Changing Church: It’s About Jesus

OLYMPUS DIGITAL CAMERADo you spend a great deal of time talking about how great your church is? Do you talk about how many people attend or your rank as one of the fastest growing churches in the country? Do you talk about the great youth group, the awesome youth building and activities? Do you talk about the children’s ministry, the production, the activities? Do you talk about how nice it is that there’s a golf cart to pick you up in the parking lot? Do you talk about your awesome worship band and how much they sound like U2? Do you talk about how many people came to your Easter service? Do you stick yard signs in your yard and bumper stickers on your car to help market your church experience? When you tell people about your pastor is it about their humor, intellectual prowess, approachability or style?

Look, none of these things are inherently wrong, but do you talk about Jesus?

We don’t have a program shortage. We have a Jesus shortage. Maybe not a shortage, but a containment issue. We’ve held Jesus tight, packaged him well into powerpoint slides with slow rolling ocean waves at sunset and pastors that call everyone “friends”. We’ve done our best to contain the person and way of Jesus, packaging him into sterile and small palatable blurbs. And we’ve insulated ourselves from the world around us polarizing our culture into us and them. Why?

Do you talk about Jesus with people who don’t agree with you about him? One of the struggles that comes with the institutional church herd mentality (see early post here) is that it unintentionally isolates us from contradictory worldviews. And then, sadly, too many churches teach us to argue our theology against any opposing worldviews. Last I checked, proving another person wrong does very little to win them over. At least, that’s what I’m learning in marriage. Those lessons come the hard way.

__Data section__.
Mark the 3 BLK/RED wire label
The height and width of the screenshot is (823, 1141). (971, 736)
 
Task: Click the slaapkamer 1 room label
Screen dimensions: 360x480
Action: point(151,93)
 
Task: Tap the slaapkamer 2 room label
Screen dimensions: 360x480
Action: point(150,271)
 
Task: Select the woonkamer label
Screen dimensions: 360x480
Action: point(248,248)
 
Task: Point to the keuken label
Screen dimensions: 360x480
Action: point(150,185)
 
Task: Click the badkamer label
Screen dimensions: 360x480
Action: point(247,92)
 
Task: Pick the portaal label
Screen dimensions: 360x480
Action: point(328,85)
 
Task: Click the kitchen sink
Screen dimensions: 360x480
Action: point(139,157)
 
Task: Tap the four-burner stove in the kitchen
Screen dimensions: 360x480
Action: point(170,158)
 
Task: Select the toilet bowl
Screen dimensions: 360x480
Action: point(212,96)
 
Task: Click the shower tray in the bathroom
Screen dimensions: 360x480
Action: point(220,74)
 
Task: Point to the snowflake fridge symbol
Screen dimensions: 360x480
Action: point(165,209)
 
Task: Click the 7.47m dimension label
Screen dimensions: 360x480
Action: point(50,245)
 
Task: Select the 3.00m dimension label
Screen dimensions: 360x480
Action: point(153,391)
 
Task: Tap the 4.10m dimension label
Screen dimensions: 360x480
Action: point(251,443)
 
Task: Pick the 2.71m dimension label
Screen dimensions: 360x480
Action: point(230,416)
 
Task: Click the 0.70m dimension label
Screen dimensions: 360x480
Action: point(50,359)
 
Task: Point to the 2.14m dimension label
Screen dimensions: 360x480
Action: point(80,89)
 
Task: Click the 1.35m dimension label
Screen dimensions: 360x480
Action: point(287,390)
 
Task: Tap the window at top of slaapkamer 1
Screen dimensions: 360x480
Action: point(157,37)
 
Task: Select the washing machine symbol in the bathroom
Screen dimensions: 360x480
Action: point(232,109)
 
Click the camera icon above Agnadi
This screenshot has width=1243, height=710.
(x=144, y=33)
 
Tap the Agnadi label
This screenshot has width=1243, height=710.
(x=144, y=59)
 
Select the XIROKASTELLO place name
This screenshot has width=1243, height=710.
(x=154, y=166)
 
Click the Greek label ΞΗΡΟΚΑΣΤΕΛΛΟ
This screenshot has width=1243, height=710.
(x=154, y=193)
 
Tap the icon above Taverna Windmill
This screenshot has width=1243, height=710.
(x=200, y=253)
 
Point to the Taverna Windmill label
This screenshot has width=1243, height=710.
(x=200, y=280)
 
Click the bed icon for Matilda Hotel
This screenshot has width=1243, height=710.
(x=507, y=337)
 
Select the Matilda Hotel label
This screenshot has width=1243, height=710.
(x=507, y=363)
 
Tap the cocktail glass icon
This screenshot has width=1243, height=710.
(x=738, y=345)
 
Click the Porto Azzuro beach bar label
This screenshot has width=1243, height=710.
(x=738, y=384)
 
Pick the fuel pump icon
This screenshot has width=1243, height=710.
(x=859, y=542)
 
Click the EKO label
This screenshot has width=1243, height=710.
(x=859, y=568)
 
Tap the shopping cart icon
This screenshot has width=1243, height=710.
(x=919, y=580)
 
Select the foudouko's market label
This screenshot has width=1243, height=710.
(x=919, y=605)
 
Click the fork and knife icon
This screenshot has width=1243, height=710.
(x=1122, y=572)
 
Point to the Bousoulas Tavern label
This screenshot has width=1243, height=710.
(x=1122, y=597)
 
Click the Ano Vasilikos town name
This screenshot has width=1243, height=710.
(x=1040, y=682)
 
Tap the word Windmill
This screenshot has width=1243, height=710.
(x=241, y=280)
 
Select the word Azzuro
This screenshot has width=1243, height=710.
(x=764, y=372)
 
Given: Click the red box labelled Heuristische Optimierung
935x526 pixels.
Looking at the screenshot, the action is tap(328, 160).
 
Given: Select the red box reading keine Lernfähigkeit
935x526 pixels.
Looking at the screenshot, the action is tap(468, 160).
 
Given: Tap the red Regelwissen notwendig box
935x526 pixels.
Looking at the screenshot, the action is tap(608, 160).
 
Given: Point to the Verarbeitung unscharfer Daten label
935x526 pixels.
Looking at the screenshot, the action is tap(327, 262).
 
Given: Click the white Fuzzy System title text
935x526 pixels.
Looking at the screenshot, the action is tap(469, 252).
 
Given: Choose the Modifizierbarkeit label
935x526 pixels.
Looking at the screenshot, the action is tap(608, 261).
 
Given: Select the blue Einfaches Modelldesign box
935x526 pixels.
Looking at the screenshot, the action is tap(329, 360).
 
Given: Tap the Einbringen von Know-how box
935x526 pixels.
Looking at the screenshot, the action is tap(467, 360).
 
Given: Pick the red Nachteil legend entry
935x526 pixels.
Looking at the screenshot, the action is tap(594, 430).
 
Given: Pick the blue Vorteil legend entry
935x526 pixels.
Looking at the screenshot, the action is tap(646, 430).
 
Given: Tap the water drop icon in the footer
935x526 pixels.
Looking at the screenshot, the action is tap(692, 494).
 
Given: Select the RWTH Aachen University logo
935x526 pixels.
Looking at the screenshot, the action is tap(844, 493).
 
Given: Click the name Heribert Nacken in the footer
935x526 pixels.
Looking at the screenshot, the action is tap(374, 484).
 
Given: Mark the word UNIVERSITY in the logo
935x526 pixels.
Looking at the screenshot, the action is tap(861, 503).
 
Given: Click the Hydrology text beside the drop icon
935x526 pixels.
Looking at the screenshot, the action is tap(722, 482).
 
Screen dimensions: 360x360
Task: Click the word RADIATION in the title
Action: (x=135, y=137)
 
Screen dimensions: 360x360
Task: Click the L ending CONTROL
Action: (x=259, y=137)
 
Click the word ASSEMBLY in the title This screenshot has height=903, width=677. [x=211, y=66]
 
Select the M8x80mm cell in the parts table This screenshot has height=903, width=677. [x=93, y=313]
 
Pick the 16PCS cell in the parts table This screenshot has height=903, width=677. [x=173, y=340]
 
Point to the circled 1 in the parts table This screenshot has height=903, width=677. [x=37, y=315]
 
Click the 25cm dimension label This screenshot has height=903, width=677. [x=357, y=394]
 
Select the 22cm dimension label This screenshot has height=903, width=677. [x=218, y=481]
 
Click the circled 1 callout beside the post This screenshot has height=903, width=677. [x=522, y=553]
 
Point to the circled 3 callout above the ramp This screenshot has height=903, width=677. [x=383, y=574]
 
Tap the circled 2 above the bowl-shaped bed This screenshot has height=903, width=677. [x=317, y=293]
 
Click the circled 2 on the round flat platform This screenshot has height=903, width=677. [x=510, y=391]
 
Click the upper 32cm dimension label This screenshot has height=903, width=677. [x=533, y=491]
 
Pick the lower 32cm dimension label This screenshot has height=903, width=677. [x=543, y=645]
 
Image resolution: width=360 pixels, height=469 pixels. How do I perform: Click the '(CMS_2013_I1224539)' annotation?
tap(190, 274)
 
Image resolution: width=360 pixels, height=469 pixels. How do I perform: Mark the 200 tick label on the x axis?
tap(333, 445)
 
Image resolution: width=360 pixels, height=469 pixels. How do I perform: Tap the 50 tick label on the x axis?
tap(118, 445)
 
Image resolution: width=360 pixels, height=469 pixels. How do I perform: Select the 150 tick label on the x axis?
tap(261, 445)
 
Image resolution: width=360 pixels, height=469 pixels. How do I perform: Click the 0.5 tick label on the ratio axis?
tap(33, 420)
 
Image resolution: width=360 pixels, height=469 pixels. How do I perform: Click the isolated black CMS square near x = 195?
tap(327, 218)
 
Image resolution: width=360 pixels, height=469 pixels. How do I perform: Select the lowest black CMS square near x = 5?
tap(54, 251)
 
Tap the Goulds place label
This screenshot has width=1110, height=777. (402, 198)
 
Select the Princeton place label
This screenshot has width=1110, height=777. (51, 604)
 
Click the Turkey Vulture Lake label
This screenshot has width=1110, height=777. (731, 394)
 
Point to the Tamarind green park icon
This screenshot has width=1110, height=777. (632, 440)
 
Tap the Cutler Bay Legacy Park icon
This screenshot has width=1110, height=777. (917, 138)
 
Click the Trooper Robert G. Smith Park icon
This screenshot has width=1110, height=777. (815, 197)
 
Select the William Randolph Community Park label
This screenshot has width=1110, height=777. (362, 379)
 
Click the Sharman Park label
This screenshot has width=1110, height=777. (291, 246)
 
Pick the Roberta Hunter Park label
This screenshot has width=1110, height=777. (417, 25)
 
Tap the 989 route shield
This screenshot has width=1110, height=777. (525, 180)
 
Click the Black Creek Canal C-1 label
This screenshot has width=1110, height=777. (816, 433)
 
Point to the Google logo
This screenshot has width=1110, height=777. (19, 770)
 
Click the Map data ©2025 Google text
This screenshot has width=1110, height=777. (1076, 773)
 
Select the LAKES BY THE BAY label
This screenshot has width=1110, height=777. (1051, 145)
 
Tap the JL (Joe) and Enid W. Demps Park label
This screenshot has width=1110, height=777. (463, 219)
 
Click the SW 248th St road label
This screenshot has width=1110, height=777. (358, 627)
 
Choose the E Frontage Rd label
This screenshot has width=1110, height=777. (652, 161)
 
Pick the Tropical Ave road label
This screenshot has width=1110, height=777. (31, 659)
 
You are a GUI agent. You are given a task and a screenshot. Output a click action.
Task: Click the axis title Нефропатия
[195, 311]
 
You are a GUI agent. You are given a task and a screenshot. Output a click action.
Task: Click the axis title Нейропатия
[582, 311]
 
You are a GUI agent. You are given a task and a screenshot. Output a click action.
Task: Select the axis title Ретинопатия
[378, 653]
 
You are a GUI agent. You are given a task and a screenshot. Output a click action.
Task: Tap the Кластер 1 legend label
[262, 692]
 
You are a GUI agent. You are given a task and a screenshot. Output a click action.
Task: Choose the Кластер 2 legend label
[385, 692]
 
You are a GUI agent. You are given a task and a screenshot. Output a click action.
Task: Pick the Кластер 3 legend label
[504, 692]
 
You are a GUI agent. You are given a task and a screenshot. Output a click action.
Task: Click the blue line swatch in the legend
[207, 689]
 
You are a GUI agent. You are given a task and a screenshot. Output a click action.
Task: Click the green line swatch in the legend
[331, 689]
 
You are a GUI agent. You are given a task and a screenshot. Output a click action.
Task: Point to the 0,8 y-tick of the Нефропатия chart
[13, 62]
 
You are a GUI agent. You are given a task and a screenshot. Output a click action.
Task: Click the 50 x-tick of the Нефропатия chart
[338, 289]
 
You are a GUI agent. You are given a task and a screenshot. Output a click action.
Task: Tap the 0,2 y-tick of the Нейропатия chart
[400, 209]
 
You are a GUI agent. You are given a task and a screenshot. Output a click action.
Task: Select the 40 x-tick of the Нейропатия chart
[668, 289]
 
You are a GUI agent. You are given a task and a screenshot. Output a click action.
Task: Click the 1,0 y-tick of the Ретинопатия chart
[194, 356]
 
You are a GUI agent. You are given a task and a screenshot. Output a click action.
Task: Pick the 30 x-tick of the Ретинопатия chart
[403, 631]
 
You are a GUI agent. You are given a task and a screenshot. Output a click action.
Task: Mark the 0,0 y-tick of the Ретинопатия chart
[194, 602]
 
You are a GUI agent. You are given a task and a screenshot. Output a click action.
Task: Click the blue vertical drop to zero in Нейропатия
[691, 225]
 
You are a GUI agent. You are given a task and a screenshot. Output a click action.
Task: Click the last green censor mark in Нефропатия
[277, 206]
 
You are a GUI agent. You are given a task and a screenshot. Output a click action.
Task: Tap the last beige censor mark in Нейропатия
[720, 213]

__Exercises__.
**1)** In the essay on changing church, what does the author say the church has a shortage of in place of a program shortage?
**2)** Continue the essay on changing church from the point where it stops.

__Answer list__.
**1)** A Jesus shortage.

**2)**
I have many dear friends with whom I don’t share the same view of Jesus. Some are admitted atheist, others agnostic, others choose not to define themselves. Here’s what I hear most often, “I don’t have a problem with the person of Jesus, but I definitely don’t like most Christians.” And, I agree! Or as Ghandi said, “I like your Christ, I do not like your Christians. Your Christians are so unlike your Christ.” (Note: Some Christians hate this Ghandi quote. Click here for an interestingly misguided example)

We Christians are missing it. We’re working hard to create attractive environments to preserve our paradigm. We “reach out” and try to draw others in. Draw others in only to assimilate to our subculture. Often, we just cannibalize other faith environments. People leave a small church with no programs for a big church with endless programs. People leave a big church where they feel insignificant for a small church where their contribution matters. We trade membership like our allegiance to fast food. We just keep looking in hopes of finding something we like. Sadly, the church’s response to this is not to take notice and ask, “Are we doing something wrong?” But to focus on preaching the importance of membership, of staying. To put together video clips of people telling the congregation how much being a member has meant to them. Churches will taut that membership is God’s way so despite you not finding Jesus in the church you’re supposed to stay, plug-in and give because that’s what God wants you to do.

Some will respond saying that church is not about me. And I completely agree! Church is not about me. It’s supposed to be about Jesus. Not abut programs. Not about liturgy. Not about ritual. Not about small groups, cell groups, life groups. Not about membership. Not about new buildings or big Easter services. It’s about Jesus!